Furthermore, the doctrine of comity would not support the dismissal of this case. The case law of this circuit makes it clear that "comity" is rarely employed to justify the dismissal of viable claims that are otherwise properly before the court. Rather, in strictly limited circumstances, we have sometimes held that comity may warrant dismissal of an action where there is a case pending in another jurisdiction involving the same parties, issues, and subject matter:
Created to assure judicial efficiency and to reflect abiding respect for other courts, the doctrine [of comity] surely does not contemplate that fundamental rights of citizens will be adjudicated in forums from which they are absent.
In fact, though perhaps subconsciously at times, the courts have not allowed comity to be debased in such a fashion. The decisions invoking the principle involve circumstances in which the plaintiff in the later federal suit was a party to the earlier action involving the same issues and subject matter.

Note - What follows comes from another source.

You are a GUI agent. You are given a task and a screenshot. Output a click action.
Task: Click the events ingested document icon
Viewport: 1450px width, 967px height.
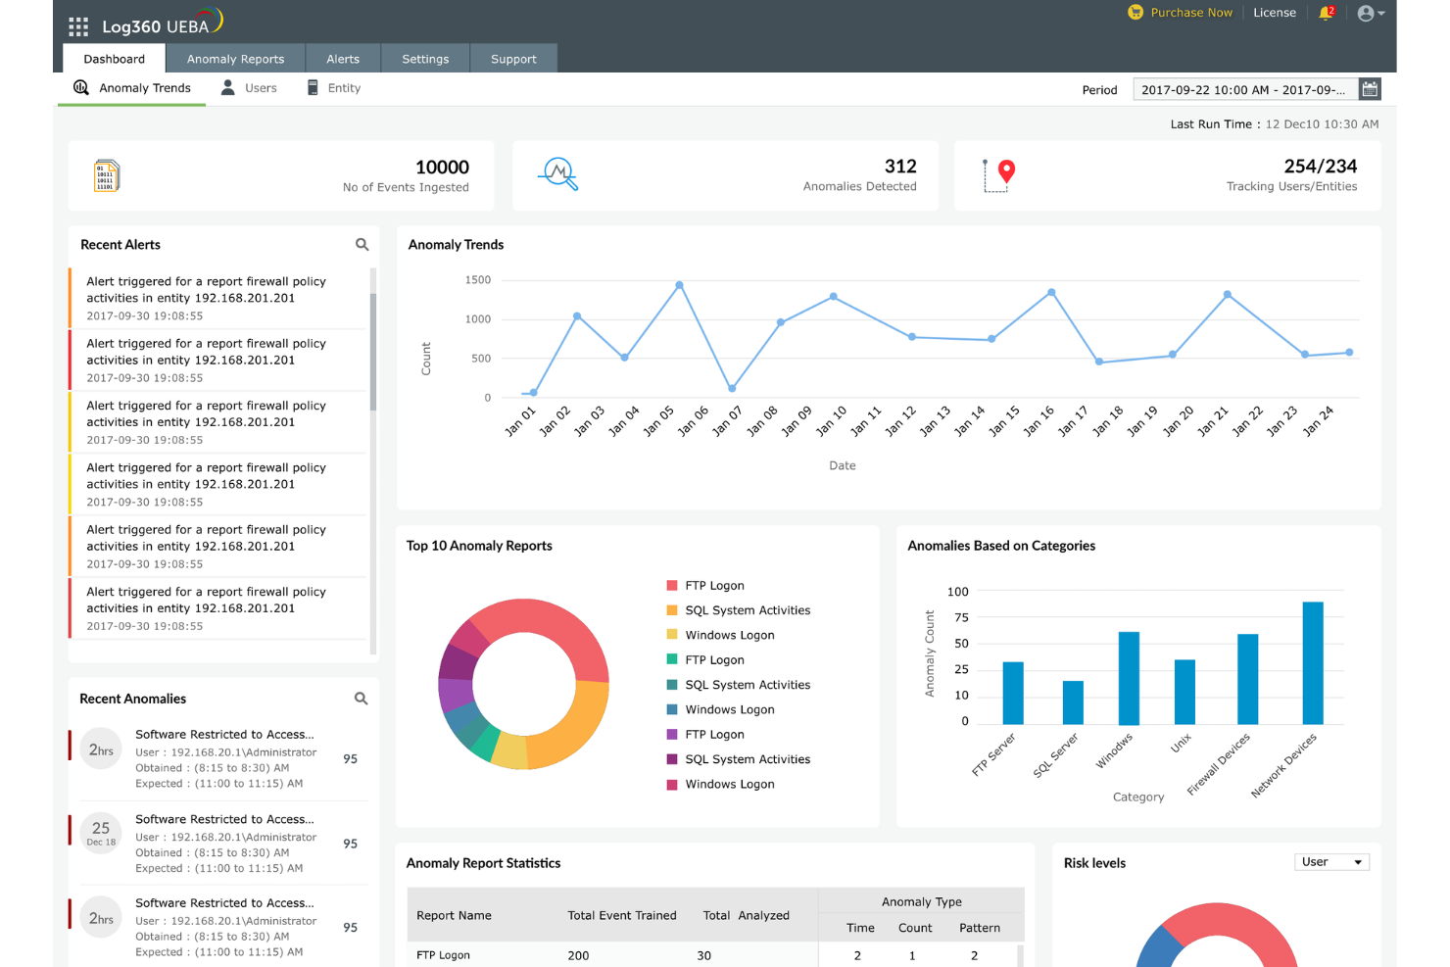[x=105, y=175]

Consumers Union of U.S., Inc. v. Consumer Prod. Safety Comm'n, 590 F.2d 1209, 1219 (D.C.Cir.1978) (footnote omitted), rev'd on other grounds sub nom. GTE Sylvania, Inc. v. Consumers Union of U.S., Inc., 445 U.S. 375, 384-87, 100 S.Ct. 1194, 1200-02, 63 L.Ed.2d 467 (1980); see also Washington Metro. Area Transit Auth. v. Ragonese, 617 F.2d 828, 830-31 (D.C.Cir.1980) (The court permitted dismissal on grounds of comity where the plaintiff was not a party to the other law suit only because plaintiff was a surety and as such was bound by any action against its principal of which it had notice.); Hilton Hotels Corp. v. Weaver, 325 F.2d 1010 (D.C.Cir.1963) (The court upheld a dismissal based on grounds of comity where the case involved the same issues of law and fact and the same plaintiffs but different defendants as a prior adjudication in a different circuit); cf. Trainor v. Hernandez, 431 U.S. 434, 440, 97 S.Ct. 1911, 1916, 52 L.Ed.2d 486 (1977) (In the context of federal comity to state proceedings, the Court has recognized that federal court abstention in favor of a state proceeding is appropriate only when the state litigation is "between the same parties and raising the same issues" as the federal litigation.). Comity, thus, cannot be used to explain the District Court's dismissal of this case. For one thing, this case involves at least some parties not before the court in the Western District of Washington. For another, the proceedings in the Western District of Washington were no longer pending when the dismissal was ordered. Accordingly, the District Court must be reversed.
Given the alleged overlap between the issues raised in the District Court and the issues decided by the Western District of Washington, there is a possibility that some of appellants' challenges may be barred by issue or claim preclusion. We will leave these matters for decision by the District Court on remand of the case.
We reverse the judgment of the District Court. The case is hereby remanded with instructions to the District Court to consider whether appellants' challenges are barred by issue or claim preclusion and, if not, to dispose of the case on the merits.